» **Goal of the exercise**
Please tally the lines in the rows below that contain the string "item" with matching case, and reply with only that number.

··· The records ···

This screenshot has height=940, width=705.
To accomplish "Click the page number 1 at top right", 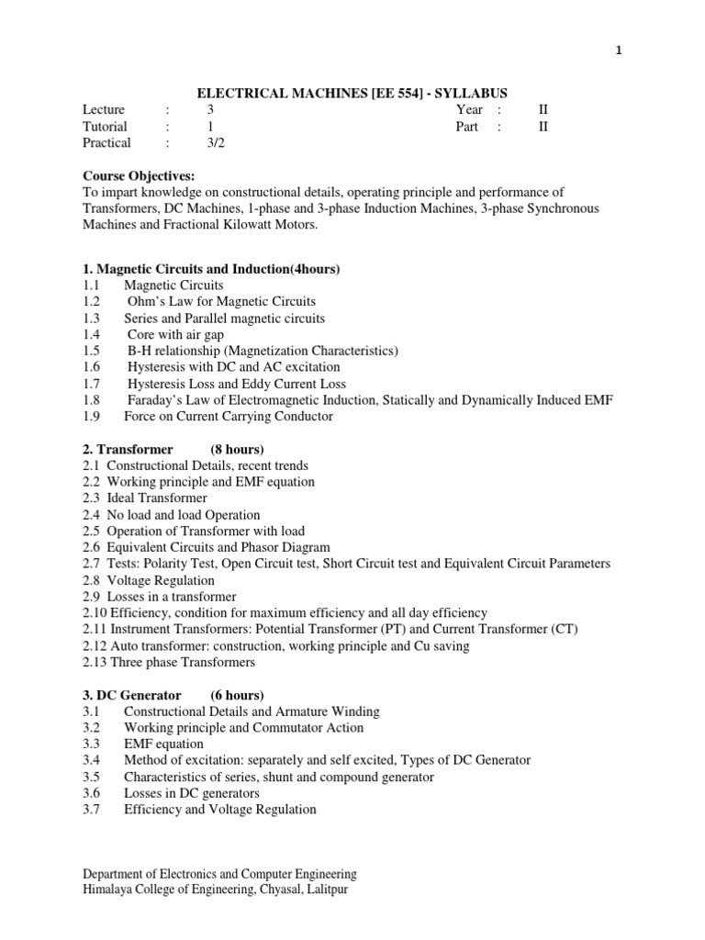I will coord(619,51).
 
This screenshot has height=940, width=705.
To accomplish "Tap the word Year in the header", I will coord(469,109).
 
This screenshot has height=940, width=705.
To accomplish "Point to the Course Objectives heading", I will coord(140,175).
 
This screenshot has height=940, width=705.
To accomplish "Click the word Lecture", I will coord(104,109).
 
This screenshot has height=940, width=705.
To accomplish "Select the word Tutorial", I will coord(105,126).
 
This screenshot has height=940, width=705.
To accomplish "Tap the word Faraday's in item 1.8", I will coord(157,399).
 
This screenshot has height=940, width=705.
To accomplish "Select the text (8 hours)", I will coord(237,449).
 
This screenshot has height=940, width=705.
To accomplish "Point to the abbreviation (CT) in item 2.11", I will coord(564,629).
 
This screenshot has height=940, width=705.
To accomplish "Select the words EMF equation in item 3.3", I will coord(164,744).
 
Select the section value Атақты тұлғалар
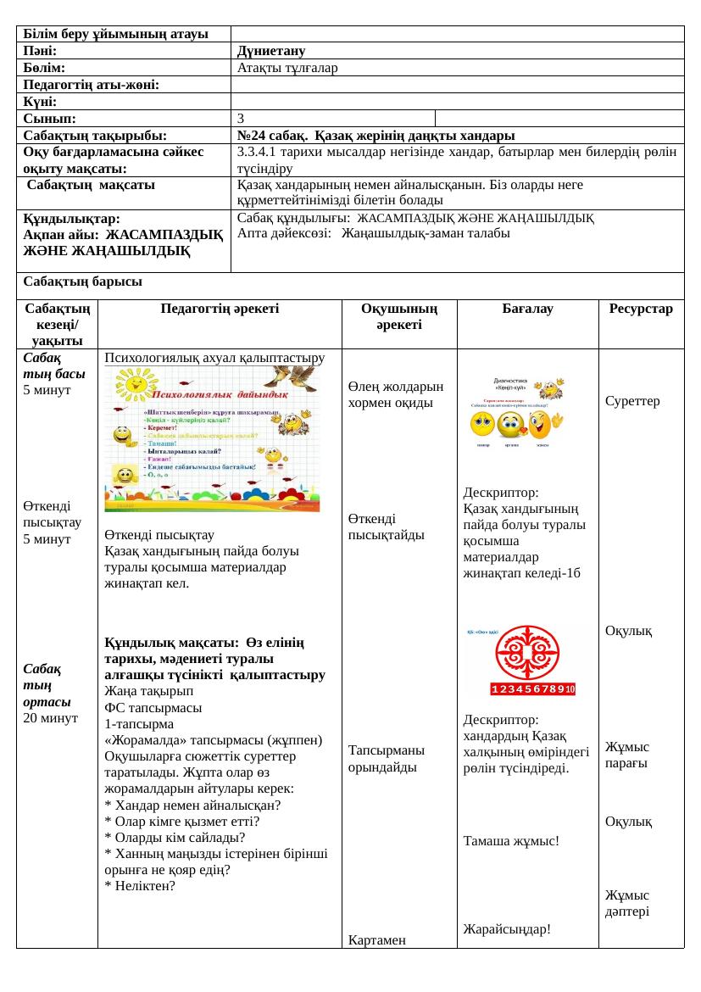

···

» **Expected output**
3